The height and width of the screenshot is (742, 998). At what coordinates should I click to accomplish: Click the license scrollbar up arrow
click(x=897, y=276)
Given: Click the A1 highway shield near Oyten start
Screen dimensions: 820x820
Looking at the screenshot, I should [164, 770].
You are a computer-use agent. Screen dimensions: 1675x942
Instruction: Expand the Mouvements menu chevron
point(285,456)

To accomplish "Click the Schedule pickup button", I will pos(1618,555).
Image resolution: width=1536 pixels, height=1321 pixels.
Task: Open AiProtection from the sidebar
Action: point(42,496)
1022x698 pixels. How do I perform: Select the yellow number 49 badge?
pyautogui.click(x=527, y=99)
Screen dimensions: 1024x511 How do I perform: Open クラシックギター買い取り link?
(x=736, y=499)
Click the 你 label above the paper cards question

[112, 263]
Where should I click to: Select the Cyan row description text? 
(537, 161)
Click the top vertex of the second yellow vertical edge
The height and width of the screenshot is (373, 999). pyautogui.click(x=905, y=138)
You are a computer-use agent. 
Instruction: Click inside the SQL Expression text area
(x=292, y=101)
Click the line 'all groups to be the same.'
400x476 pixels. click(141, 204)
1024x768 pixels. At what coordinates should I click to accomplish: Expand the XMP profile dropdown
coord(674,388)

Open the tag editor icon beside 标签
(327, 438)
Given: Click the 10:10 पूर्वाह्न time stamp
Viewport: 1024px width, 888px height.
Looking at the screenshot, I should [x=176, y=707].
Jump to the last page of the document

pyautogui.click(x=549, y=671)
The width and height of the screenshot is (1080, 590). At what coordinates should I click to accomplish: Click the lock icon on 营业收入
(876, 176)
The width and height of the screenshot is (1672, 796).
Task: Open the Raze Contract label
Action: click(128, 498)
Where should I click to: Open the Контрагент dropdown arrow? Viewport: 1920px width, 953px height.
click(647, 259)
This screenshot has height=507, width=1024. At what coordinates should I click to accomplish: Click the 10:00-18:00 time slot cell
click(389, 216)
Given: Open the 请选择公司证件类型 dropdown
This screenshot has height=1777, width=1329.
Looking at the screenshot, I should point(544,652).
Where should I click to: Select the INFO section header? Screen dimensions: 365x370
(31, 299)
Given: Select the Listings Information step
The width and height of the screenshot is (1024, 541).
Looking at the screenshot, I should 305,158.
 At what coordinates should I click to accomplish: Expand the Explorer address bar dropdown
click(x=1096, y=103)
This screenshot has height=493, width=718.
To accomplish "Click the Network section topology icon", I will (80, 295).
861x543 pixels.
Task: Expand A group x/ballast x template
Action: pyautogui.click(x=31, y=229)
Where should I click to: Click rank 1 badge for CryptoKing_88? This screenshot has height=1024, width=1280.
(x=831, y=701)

----

> **Work to complete**: The records above should be repeated in full, exactly as given.

> **Task response**:
The height and width of the screenshot is (742, 998). At what coordinates should I click to accomplish: Click the license scrollbar up arrow
click(x=897, y=276)
Given: Click the A1 highway shield near Oyten start
Screen dimensions: 820x820
Looking at the screenshot, I should [164, 770].
You are a computer-use agent. Screen dimensions: 1675x942
Instruction: Expand the Mouvements menu chevron
point(285,456)

To accomplish "Click the Schedule pickup button", I will pos(1618,555).
Image resolution: width=1536 pixels, height=1321 pixels.
Task: Open AiProtection from the sidebar
Action: point(42,496)
1022x698 pixels. How do I perform: Select the yellow number 49 badge?
pyautogui.click(x=527, y=99)
Screen dimensions: 1024x511 How do I perform: Open クラシックギター買い取り link?
(x=736, y=499)
Click the 你 label above the paper cards question

[112, 263]
Where should I click to: Select the Cyan row description text? 
(537, 161)
Click the top vertex of the second yellow vertical edge
The height and width of the screenshot is (373, 999). pyautogui.click(x=905, y=138)
You are a computer-use agent. 
Instruction: Click inside the SQL Expression text area
(x=292, y=101)
Click the line 'all groups to be the same.'
400x476 pixels. click(141, 204)
1024x768 pixels. At what coordinates should I click to accomplish: Expand the XMP profile dropdown
coord(674,388)

Open the tag editor icon beside 标签
(327, 438)
Given: Click the 10:10 पूर्वाह्न time stamp
Viewport: 1024px width, 888px height.
Looking at the screenshot, I should [x=176, y=707].
Jump to the last page of the document

pyautogui.click(x=549, y=671)
The width and height of the screenshot is (1080, 590). At what coordinates should I click to accomplish: Click the lock icon on 营业收入
(876, 176)
The width and height of the screenshot is (1672, 796).
Task: Open the Raze Contract label
Action: click(128, 498)
Where should I click to: Open the Контрагент dropdown arrow? Viewport: 1920px width, 953px height.
click(647, 259)
This screenshot has height=507, width=1024. At what coordinates should I click to accomplish: Click the 10:00-18:00 time slot cell
click(389, 216)
Given: Open the 请选择公司证件类型 dropdown
This screenshot has height=1777, width=1329.
Looking at the screenshot, I should point(544,652).
Where should I click to: Select the INFO section header? Screen dimensions: 365x370
(31, 299)
Given: Select the Listings Information step
The width and height of the screenshot is (1024, 541).
Looking at the screenshot, I should 305,158.
 At what coordinates should I click to accomplish: Expand the Explorer address bar dropdown
click(x=1096, y=103)
This screenshot has height=493, width=718.
To accomplish "Click the Network section topology icon", I will (80, 295).
861x543 pixels.
Task: Expand A group x/ballast x template
Action: pyautogui.click(x=31, y=229)
Where should I click to: Click rank 1 badge for CryptoKing_88? This screenshot has height=1024, width=1280.
(x=831, y=701)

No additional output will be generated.